### Given passage ###
- Born: John Albert Victor c. 1937 Paramakudi, Madras Presidency, British India
- Died: 31 December 2017 (aged 80) Chennai, Tamil Nadu, India
- Occupation: Actor
- Spouse: Rajeshwari
- Children: 3, including Vikram

= Vinod Raj (Tamil actor) =

Indian actor

John Albert Victor (1937 – 31 December 2017), known professionally as Vinod Raj, was an Indian actor, who worked on Tamil films. He is the father of actor Vikram.

==Career==
Vinod Raj did not experience much personal success as an actor and often appeared in minor supporting roles in films and in television serials. He is best known for his appearance as Trisha's father in Ghilli (2004) and for his role alongside his son in Susi Ganesan's Kanthaswamy (2009).

==Personal life==
Vinod Raj was born as John Albert Victor and was a native of Paramakudi, before running away from home to start a career in films. He was married to Rajeshwari, a sub-collector whose brother, Thyagarajan was an established director-actor in the Tamil film industry; with his son, actor Prashanth, being his nephew. Vinod's son Kennedy, who works with the stage name of Vikram, went from being a struggling actor to one of the leading actors in Tamil cinema after the release of Sethu (1999). Vikram is used as a screen name as he disliked his original name, Kennedy; the name Vikram was composed by taking "Vi" from his father's name, "K" from Kennedy, "Ra" from his mother's name and "ram" from his sun sign, Aries. Vikram's son, Dhruv, is also an actor, marking the third generation of actors in the family. Vinod's younger son, Arvind lives in Dubai, U.A.E. Vinod also has a daughter Anitha, who is a teacher.
###
Task 1 - Transcribe the pointing data entries line by line, leaving out the pictures.
The article on Vinod Raj and the entries below it have no connection to each other.
### Material for this exercise ###
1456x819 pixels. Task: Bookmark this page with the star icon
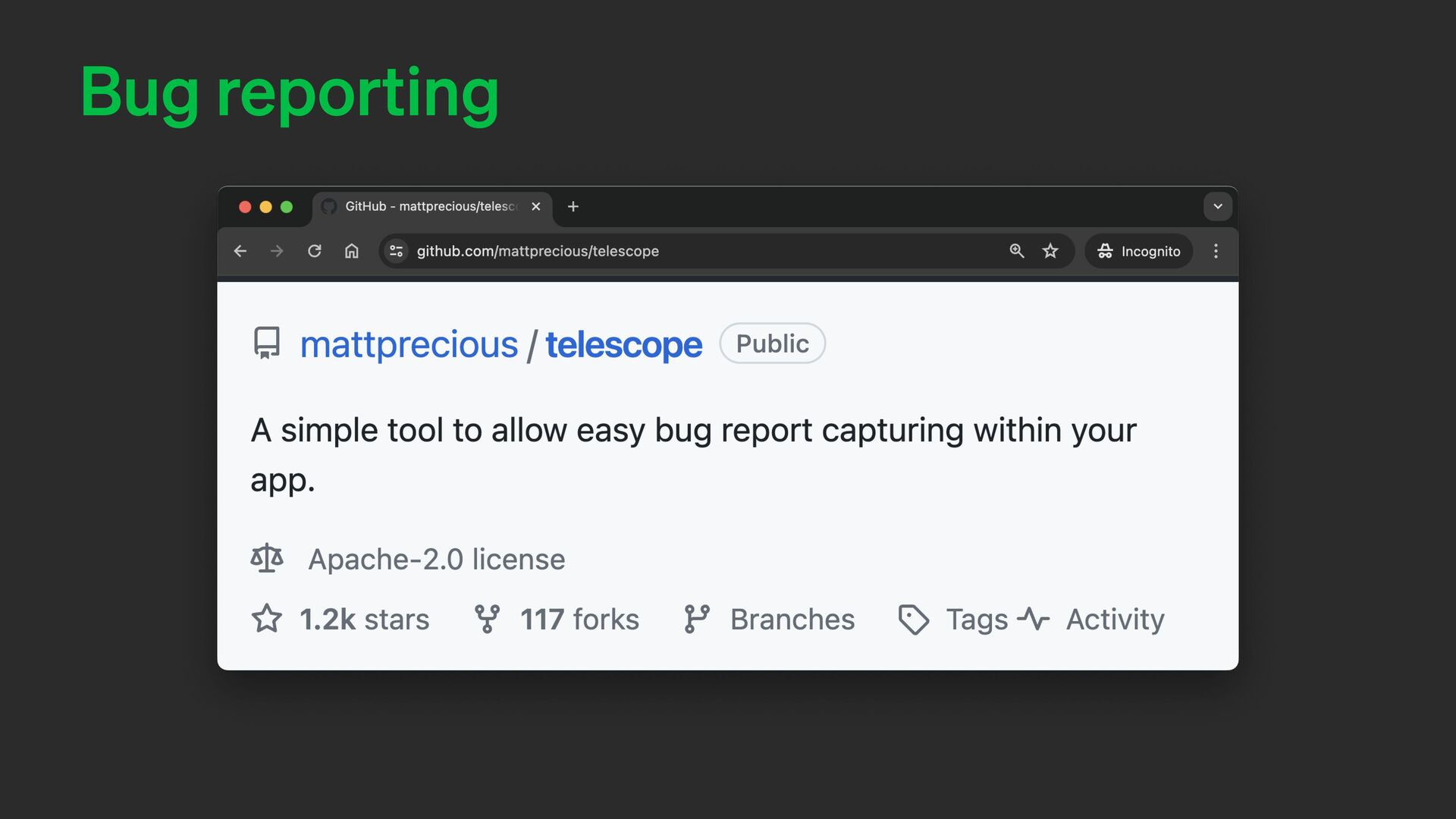coord(1050,251)
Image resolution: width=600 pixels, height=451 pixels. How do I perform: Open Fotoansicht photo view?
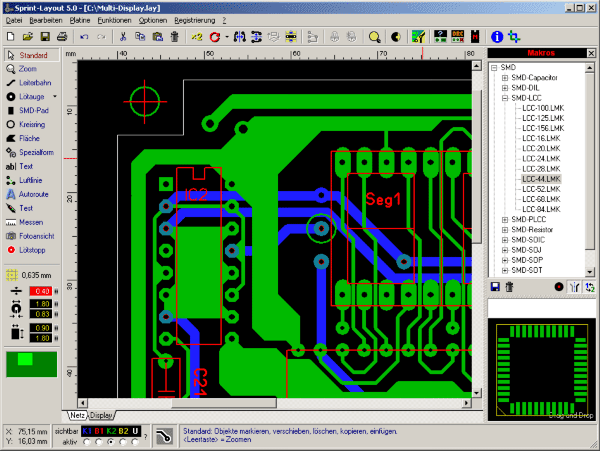coord(30,234)
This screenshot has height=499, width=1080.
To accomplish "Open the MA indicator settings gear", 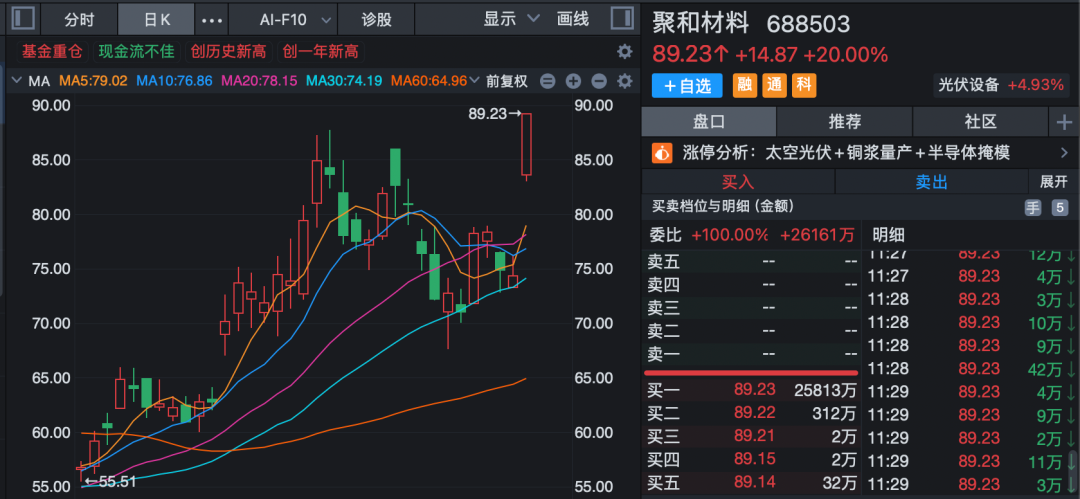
###
Task 2 - According to the article on Vinod Raj, what was his wife Rajeshwari's job?

Full answer 1 -
1456x819 pixels. Task: Bookmark this page with the star icon
coord(1050,251)
Image resolution: width=600 pixels, height=451 pixels. How do I perform: Open Fotoansicht photo view?
coord(30,234)
This screenshot has height=499, width=1080.
To accomplish "Open the MA indicator settings gear", 

Full answer 2 - She was a sub-collector.